CLIFFORD CHERITON emerged from the bathroom into his modest sitting-room in a blithesome frame of mind. For it was one of those perfect April mornings of which the poet Browning speaks so feelingly, and which seldom comes in what is traditionally a month of tender greenery and sunshine. But here was an afternoon–because it was afternoon–full of flickering lights and shadows and even in the dingy square outside the prim house in Bennett-street the lilacs were in full bloom, and here and there a laburnum about to burgeon into its yellow chains. An afternoon for youth and happiness and everything that goes to make life a joy even in a drab London street.
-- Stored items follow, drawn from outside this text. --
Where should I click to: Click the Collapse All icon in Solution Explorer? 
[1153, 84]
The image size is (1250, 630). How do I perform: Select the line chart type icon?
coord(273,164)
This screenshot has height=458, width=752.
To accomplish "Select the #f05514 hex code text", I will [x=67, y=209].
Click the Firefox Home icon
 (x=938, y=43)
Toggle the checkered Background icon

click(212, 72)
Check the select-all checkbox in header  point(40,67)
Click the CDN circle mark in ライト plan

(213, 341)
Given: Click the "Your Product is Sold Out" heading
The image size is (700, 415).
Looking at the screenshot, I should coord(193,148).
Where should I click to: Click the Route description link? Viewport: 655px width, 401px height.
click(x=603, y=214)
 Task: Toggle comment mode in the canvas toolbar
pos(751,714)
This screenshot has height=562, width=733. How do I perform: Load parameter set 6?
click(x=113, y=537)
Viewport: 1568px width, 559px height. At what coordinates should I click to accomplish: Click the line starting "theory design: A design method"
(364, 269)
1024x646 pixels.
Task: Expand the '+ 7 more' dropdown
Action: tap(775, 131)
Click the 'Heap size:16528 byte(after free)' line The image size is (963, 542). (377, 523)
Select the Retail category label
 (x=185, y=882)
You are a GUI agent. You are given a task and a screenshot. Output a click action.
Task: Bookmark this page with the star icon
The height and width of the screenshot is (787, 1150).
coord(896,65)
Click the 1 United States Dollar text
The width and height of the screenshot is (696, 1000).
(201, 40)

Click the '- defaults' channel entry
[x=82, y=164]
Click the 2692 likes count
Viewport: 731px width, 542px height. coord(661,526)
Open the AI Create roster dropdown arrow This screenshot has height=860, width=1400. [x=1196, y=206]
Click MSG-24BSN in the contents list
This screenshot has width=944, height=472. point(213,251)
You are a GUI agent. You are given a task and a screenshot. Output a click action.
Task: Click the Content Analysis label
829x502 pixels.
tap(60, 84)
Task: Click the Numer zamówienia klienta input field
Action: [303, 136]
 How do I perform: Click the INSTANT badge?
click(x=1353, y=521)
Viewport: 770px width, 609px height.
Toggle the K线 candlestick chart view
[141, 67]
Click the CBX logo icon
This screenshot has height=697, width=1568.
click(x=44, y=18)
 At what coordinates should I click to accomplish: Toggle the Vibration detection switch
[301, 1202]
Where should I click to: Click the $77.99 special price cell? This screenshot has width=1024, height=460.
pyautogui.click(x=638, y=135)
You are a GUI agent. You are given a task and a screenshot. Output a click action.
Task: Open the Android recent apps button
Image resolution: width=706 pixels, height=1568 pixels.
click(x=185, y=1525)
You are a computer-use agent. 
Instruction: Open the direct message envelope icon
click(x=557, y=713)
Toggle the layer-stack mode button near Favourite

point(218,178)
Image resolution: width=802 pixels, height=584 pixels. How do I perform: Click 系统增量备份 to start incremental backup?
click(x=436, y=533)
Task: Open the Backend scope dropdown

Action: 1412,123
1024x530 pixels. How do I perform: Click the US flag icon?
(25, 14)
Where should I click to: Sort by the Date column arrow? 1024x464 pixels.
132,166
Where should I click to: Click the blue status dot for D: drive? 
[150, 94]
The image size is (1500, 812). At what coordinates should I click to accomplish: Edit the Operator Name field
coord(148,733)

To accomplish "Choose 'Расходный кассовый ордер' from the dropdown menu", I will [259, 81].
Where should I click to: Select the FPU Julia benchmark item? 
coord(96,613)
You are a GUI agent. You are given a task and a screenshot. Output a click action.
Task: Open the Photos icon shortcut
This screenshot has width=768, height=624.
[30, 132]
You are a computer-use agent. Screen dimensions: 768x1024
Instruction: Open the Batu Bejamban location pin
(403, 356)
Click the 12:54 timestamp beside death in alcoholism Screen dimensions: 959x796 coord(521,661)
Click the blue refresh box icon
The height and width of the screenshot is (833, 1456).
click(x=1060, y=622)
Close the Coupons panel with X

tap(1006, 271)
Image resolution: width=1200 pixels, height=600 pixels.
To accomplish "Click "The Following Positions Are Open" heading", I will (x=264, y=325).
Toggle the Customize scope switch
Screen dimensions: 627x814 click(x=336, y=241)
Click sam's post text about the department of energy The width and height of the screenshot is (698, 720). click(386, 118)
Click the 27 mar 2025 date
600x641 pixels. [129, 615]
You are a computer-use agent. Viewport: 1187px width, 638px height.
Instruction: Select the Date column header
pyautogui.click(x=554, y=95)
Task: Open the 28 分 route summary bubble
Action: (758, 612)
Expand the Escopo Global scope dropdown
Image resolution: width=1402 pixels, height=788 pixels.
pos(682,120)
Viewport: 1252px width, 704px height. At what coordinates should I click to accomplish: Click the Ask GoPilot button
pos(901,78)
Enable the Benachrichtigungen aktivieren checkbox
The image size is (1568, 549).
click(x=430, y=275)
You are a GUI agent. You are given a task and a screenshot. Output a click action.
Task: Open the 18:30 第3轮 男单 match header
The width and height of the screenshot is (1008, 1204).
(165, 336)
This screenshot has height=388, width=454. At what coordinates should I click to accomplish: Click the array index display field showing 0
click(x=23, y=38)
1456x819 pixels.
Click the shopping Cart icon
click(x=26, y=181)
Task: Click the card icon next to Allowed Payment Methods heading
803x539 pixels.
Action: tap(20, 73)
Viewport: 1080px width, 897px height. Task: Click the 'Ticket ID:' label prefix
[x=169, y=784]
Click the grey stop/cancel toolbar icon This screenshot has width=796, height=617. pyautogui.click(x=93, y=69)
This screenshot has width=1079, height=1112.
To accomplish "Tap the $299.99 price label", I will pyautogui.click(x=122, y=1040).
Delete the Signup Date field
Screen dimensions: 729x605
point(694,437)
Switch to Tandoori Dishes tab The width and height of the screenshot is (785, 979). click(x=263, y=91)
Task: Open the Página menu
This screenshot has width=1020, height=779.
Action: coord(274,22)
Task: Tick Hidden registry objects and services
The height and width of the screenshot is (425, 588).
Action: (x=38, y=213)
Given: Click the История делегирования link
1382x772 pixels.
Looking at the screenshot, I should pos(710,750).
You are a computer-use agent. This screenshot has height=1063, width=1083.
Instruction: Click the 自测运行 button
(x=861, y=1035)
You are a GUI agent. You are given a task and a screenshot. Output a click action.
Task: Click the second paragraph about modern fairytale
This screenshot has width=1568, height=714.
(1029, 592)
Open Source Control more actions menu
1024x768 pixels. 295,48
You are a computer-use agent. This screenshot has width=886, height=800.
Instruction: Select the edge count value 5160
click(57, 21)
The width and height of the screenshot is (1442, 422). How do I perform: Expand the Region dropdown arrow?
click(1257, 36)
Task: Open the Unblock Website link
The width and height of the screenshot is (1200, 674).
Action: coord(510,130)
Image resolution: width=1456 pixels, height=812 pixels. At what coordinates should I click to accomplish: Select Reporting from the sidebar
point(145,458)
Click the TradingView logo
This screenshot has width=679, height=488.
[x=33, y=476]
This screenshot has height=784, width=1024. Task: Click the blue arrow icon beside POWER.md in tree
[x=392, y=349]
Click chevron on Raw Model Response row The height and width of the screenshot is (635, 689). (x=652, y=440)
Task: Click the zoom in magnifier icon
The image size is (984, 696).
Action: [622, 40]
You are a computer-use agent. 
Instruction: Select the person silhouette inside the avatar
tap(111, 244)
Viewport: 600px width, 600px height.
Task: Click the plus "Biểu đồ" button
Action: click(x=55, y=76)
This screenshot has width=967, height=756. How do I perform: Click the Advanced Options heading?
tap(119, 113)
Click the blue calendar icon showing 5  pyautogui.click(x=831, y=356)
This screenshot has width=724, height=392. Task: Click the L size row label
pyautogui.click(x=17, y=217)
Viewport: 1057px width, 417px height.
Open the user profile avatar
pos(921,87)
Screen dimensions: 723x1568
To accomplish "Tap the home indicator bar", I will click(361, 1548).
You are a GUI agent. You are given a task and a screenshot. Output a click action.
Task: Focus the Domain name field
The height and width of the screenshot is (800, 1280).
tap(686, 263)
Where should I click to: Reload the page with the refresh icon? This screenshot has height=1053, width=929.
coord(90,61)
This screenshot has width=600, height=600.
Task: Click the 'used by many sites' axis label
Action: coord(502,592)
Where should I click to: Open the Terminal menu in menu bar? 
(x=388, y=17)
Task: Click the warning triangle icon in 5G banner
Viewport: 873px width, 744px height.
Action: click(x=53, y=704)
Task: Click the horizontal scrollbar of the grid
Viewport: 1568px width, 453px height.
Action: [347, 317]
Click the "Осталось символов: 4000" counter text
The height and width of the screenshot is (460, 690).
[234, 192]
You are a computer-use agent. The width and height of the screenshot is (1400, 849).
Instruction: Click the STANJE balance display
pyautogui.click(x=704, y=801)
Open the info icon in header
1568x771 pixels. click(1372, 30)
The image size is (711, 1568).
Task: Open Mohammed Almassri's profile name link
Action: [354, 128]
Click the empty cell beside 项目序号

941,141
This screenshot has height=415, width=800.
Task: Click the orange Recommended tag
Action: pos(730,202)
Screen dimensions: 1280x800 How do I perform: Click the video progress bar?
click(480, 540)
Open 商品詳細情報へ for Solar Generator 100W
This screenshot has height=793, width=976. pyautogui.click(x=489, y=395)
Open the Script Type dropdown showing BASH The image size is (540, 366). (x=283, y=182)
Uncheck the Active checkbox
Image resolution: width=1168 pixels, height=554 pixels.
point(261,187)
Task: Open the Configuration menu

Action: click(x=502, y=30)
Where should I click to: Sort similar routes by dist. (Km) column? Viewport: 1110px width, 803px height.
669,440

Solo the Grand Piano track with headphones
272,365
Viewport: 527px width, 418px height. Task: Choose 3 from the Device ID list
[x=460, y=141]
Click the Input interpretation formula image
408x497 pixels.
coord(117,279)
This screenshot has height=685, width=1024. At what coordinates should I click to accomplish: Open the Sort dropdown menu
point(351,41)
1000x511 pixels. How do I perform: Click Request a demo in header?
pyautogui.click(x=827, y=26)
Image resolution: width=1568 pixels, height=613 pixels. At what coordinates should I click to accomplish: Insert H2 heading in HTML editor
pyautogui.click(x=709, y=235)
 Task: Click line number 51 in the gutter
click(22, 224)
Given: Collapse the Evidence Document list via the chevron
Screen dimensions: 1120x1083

In the tiny sitting-room Cheriton’s landlady had placed his breakfast on a table near the window so that he could command some sort of view of the outside world, and to his bacon and eggs the occupant sat down with the healthy appetite of an athlete and a man who has little or nothing on his conscience. There were sporting prints on the wall, a hanging bookcase containing some five hundred volumes, ranging from Anatole France’s ‘Revolt of the Angels’ to Manning Foster’s latest manual on the subject of auction bridge. So that it will be seen what a catholic taste in literature Cheriton possessed. In one corner of the room was a bag of golf clubs, and on the mantelshelf a rather elaborate silver clock bearing an inscription to the effect that the owner had won it in the open mile of the Lanchester school sports 15 years before. Which in itself was a proof that here was one who had made his mark in one of the finest scholastic institutions in the country. And to complete the whole thing, on a peg behind the door were a policeman’s helmet and a blue tunic with three stripes on the arm from which the intelligent observer would have judged that Cheriton was connected with the police force.

The intelligent observer aforesaid would have guessed right, because Clifford was a sergeant in the special reserve and had won that position after three years’ service with the Metropolitan Force. Not an unusual thing to happen in these hard times, when a public school career counts for little in the battle of life, and many a youth who had set out a few years before with lofty ambitions had come to regard himself as fortunate to occupy the front seat in a taxi-cab. And this, in a measure, had been Clifford’s career up to now. Just a sergeant of police, connected with the Criminal Investigation Department, and the hope that some day he might rise to inspector’s rank.

But it had been a hard row to hoe. A whole year in the humblest capacity possible for an officer of the law, then, by fortunate chance, the best part of another year chasing a fugitive from justice across the American continent, followed by an extradition case that lasted for months. Yet, on the whole, his time had not been wasted, because it was all experience, and it was going to help him later on as one of his superiors had told him only a few days before.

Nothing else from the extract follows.